Ada Blanche Wrigley Schreiner Building to House the New Catalina Island Museum
If you have been to Catalina Island before, one of the places you are sure to have checked out is the Catalina Island Museum. If so, it may surprise you to learn that the establishment has never had a permanent location.
Since opening for the first time in 1953, they have been leasing space on the ground floor of the iconic Casino building, a 12-story monument that has been a landmark in the area for a long time. But in that time, it has boomed as a result of thousands of visitors every year. Now, construction of a new museum building has been completed.
With close to 2,000 members in a town that has just over twice as many residents, the museum has been planning for a relocation since 2009. Construction began on the plot where the City Hall once stood, with an initial capital campaign of $10 million.
This has been the most ambitious project on the island since the Casino was built. In honor of the granddaughter of William Wrigley Jr., who also sat on the board of trustees for the museum, the building was named the Ada Blanche Wrigley Schreiner Building.
When the new place opens in June, visitors will get to pick between two magnificent locations to visit, one dedicated to entertainment and the other to local culture. The buildings hold a more than passing similarity in appearance, having made use of Spanish Colonial architectural idioms.
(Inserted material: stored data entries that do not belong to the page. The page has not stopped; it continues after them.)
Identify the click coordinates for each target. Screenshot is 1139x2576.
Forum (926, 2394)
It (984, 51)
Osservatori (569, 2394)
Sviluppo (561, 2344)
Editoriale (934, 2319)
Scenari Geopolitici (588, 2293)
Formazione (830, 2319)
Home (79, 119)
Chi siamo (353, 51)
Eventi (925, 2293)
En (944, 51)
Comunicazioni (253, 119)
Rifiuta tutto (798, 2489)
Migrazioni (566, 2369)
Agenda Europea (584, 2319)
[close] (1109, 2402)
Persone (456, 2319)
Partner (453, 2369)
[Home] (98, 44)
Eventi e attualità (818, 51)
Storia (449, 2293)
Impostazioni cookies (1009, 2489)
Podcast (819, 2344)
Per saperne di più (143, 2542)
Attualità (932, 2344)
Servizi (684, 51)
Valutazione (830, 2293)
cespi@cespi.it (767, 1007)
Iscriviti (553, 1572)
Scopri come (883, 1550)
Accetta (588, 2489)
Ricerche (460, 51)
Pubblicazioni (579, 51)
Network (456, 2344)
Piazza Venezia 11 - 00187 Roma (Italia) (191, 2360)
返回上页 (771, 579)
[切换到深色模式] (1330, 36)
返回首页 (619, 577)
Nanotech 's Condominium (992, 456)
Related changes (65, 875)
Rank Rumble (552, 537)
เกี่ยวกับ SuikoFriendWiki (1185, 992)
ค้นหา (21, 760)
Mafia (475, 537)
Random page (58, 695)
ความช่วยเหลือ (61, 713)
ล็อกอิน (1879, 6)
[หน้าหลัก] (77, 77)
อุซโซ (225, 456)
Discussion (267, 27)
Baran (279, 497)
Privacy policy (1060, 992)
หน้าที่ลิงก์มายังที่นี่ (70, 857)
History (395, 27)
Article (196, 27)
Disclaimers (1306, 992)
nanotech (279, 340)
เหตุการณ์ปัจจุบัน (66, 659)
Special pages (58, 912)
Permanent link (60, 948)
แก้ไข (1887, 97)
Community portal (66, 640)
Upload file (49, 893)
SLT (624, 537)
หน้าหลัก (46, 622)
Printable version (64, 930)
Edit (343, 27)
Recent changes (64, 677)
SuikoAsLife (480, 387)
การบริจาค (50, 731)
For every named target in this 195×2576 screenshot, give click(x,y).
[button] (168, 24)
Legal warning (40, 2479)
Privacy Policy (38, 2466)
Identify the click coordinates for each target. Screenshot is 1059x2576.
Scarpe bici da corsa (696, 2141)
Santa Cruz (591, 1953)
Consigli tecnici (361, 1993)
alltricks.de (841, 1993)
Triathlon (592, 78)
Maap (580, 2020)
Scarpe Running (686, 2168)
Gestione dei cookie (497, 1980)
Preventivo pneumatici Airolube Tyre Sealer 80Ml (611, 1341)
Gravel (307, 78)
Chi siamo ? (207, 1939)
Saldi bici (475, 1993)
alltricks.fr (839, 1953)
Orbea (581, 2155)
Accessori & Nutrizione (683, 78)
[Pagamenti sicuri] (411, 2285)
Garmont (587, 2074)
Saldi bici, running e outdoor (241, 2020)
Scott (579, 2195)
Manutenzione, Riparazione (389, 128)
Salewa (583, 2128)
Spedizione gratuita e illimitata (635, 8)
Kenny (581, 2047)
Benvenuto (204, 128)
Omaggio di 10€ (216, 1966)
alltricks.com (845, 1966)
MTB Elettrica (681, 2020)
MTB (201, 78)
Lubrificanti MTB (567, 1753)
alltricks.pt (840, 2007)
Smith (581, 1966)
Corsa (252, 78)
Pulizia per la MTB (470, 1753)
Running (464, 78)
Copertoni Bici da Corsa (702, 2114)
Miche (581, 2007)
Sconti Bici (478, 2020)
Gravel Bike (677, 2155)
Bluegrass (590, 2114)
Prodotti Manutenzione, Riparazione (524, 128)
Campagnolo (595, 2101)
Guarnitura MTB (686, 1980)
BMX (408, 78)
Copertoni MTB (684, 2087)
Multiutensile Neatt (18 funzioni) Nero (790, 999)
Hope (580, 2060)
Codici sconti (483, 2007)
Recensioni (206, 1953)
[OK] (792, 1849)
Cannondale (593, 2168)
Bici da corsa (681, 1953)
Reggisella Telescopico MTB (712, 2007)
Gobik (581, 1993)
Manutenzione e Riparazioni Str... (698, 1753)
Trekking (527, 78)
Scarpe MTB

Even though it has the red tile roofs, porticoes and colonnades of that traditional style, the new museum building also uses Art Deco of the 1920s, much the same as in the Casino building. There are scroll-like fixtures near the top, making a ‘crown’ on the building. The top of the façade looms thirty feet in the air, giving a regal appearance to the entrance.
The area has been built in imitation of the marquee at Chicago’s Wrigley Field, which any baseball fan would recognize. This is a respectful nod to the relationship the Wrigley family had with the island, and their previously owned baseball team, the Chicago Cubs.
Like most of the building, the façade lands between noble and whimsical, hitting a playful chord for a place that reveals the ultimate vacation paradise in the region. The new galleries feature over 8,000 years of history, and the culture that grew and prospered since the island was first discovered.